Exercise prompt: Extract every one of the following lines and reproduce each exactly as it stands.

[Stored records]
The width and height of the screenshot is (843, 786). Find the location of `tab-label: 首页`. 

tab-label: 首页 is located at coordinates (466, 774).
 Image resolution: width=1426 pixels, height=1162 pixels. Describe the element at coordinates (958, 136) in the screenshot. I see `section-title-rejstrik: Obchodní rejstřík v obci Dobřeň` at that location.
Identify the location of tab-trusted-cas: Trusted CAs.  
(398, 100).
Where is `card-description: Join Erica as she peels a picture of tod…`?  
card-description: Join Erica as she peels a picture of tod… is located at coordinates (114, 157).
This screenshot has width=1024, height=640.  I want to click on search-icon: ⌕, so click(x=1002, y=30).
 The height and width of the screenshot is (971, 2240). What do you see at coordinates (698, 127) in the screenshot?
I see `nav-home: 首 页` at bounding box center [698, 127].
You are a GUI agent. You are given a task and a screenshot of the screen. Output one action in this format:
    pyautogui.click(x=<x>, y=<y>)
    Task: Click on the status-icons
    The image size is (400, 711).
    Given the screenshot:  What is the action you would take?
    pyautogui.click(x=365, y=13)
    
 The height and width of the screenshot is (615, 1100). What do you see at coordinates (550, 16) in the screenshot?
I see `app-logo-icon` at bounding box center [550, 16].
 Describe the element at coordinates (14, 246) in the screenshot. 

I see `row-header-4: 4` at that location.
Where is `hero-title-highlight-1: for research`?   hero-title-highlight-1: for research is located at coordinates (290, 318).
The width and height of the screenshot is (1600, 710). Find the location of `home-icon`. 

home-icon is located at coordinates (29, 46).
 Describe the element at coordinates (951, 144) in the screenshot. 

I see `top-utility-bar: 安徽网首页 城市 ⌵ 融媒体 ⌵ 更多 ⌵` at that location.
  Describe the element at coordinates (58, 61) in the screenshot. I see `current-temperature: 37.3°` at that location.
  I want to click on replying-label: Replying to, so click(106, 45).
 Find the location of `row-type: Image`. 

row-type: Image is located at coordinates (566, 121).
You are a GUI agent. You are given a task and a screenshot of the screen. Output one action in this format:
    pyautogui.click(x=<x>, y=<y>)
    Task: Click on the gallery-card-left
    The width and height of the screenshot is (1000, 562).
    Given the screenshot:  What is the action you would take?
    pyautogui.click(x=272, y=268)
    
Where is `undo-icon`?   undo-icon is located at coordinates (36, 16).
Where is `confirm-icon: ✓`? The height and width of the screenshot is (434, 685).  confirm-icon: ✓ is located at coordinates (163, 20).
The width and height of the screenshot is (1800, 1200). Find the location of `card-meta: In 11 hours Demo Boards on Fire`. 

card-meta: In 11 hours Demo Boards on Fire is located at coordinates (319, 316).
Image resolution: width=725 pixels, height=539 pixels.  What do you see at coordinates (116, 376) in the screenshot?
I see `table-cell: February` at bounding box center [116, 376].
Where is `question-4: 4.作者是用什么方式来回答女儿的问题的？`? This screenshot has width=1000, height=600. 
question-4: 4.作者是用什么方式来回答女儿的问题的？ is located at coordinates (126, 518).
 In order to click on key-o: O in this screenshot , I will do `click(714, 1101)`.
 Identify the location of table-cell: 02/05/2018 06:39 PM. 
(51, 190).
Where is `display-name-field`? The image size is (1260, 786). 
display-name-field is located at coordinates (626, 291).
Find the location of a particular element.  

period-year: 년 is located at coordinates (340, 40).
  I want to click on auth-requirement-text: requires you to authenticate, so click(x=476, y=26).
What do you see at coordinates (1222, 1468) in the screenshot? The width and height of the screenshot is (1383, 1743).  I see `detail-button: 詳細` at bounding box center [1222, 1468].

Finished task:
The width and height of the screenshot is (843, 786). Find the location of `tab-label: 首页`. 

tab-label: 首页 is located at coordinates (466, 774).
 Image resolution: width=1426 pixels, height=1162 pixels. Describe the element at coordinates (958, 136) in the screenshot. I see `section-title-rejstrik: Obchodní rejstřík v obci Dobřeň` at that location.
Identify the location of tab-trusted-cas: Trusted CAs.  
(398, 100).
Where is `card-description: Join Erica as she peels a picture of tod…`?  
card-description: Join Erica as she peels a picture of tod… is located at coordinates (114, 157).
This screenshot has width=1024, height=640.  I want to click on search-icon: ⌕, so click(x=1002, y=30).
 The height and width of the screenshot is (971, 2240). What do you see at coordinates (698, 127) in the screenshot?
I see `nav-home: 首 页` at bounding box center [698, 127].
You are a GUI agent. You are given a task and a screenshot of the screen. Output one action in this format:
    pyautogui.click(x=<x>, y=<y>)
    Task: Click on the status-icons
    The image size is (400, 711).
    Given the screenshot:  What is the action you would take?
    pyautogui.click(x=365, y=13)
    
 The height and width of the screenshot is (615, 1100). What do you see at coordinates (550, 16) in the screenshot?
I see `app-logo-icon` at bounding box center [550, 16].
 Describe the element at coordinates (14, 246) in the screenshot. 

I see `row-header-4: 4` at that location.
Where is `hero-title-highlight-1: for research`?   hero-title-highlight-1: for research is located at coordinates (290, 318).
The width and height of the screenshot is (1600, 710). Find the location of `home-icon`. 

home-icon is located at coordinates (29, 46).
 Describe the element at coordinates (951, 144) in the screenshot. 

I see `top-utility-bar: 安徽网首页 城市 ⌵ 融媒体 ⌵ 更多 ⌵` at that location.
  Describe the element at coordinates (58, 61) in the screenshot. I see `current-temperature: 37.3°` at that location.
  I want to click on replying-label: Replying to, so click(106, 45).
 Find the location of `row-type: Image`. 

row-type: Image is located at coordinates (566, 121).
You are a GUI agent. You are given a task and a screenshot of the screen. Output one action in this format:
    pyautogui.click(x=<x>, y=<y>)
    Task: Click on the gallery-card-left
    The width and height of the screenshot is (1000, 562).
    Given the screenshot:  What is the action you would take?
    pyautogui.click(x=272, y=268)
    
Where is `undo-icon`?   undo-icon is located at coordinates (36, 16).
Where is `confirm-icon: ✓`? The height and width of the screenshot is (434, 685).  confirm-icon: ✓ is located at coordinates (163, 20).
The width and height of the screenshot is (1800, 1200). Find the location of `card-meta: In 11 hours Demo Boards on Fire`. 

card-meta: In 11 hours Demo Boards on Fire is located at coordinates (319, 316).
Image resolution: width=725 pixels, height=539 pixels.  What do you see at coordinates (116, 376) in the screenshot?
I see `table-cell: February` at bounding box center [116, 376].
Where is `question-4: 4.作者是用什么方式来回答女儿的问题的？`? This screenshot has width=1000, height=600. 
question-4: 4.作者是用什么方式来回答女儿的问题的？ is located at coordinates (126, 518).
 In order to click on key-o: O in this screenshot , I will do `click(714, 1101)`.
 Identify the location of table-cell: 02/05/2018 06:39 PM. 
(51, 190).
Where is `display-name-field`? The image size is (1260, 786). 
display-name-field is located at coordinates (626, 291).
Find the location of a particular element.  

period-year: 년 is located at coordinates (340, 40).
  I want to click on auth-requirement-text: requires you to authenticate, so click(x=476, y=26).
What do you see at coordinates (1222, 1468) in the screenshot? The width and height of the screenshot is (1383, 1743).  I see `detail-button: 詳細` at bounding box center [1222, 1468].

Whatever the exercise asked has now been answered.